I joined Social Policy in 2021 as a Chancellor's Fellow, having spent the previous three years working in Edinburgh College of Art, first as a Research Associate, then as an AHRC Creative and Digital Economy Leadership Fellow. I research social and spatial inequalities, and how they intersect, with a focus on the cultural sector, creative economy and creative occupations. I have particular interest in the use of administrative data, data linkage and digital methods.
Before coming to Edinburgh I was a Research Fellow on the Scottish Civil Society Data Partnership, taught advanced quantitative methods at University of Glasgow, and undertook my PhD at University of St Andrews, supervised by Profs Chris Dibben and Flowerdew. Prior to my PhD, I was Research Director at what became The Audience Agency, and worked in marketing and audience research for a number of arts organisations in London.

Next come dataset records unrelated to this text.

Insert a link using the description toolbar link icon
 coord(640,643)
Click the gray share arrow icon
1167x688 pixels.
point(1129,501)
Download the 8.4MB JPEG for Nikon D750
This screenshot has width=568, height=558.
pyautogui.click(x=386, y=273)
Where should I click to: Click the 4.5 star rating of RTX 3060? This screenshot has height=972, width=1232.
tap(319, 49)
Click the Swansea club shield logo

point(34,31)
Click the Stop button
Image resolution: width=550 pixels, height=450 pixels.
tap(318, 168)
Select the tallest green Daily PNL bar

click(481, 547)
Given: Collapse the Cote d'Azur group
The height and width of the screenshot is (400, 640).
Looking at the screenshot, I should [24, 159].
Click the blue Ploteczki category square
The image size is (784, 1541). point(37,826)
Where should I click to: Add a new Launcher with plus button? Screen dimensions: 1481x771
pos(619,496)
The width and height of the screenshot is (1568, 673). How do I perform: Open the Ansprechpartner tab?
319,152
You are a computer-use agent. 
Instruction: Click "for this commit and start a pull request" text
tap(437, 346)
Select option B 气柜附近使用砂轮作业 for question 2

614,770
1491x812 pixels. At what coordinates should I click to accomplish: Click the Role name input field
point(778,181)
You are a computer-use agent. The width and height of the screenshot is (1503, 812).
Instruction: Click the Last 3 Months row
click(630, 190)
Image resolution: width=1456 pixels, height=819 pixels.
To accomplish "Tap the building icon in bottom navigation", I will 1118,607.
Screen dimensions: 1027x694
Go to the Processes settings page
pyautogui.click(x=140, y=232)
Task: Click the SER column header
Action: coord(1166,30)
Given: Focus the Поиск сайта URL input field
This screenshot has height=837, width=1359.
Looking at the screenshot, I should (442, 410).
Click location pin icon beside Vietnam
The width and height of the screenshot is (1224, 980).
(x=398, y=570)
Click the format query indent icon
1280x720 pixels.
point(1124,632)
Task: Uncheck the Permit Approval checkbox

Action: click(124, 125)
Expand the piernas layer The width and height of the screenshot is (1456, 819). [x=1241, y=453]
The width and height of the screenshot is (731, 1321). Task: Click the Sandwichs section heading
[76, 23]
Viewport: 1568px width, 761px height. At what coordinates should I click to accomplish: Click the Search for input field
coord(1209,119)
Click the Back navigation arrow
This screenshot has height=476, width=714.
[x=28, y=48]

My research focuses on social and spatial inequalities in the creative economy, particularly how space and class interact are implicated in both cultural participation and creative careers. I am an AHRC Creative and Digital Economy Innovation Leadership Fellow, exploring how places can shapes social disparities in cultural consumption; dual jobholding and precarity in creative careers; and the relationship between racially minoritised audiences and White-run venues.
My doctorate at the University of St Andrews used spatial modelling of cultural participation to explore how access to cultural opportunities (such as museums and performing arts venues) intersects with education and ethnicity, in particular, in explaining attendance at these venues. More recently I have been exploring social mobility in the creative economy, in a mixed methods project which used both the ONS Longitudinal Study of England and Wales and 235 semi-structured interviews with creative workers, and worked with colleagues to deliver the report "Panic! Social Class, Taste and Inequalities in the Creative Industries". I am co-author of the book Culture is Bad for You with Manchester University Press.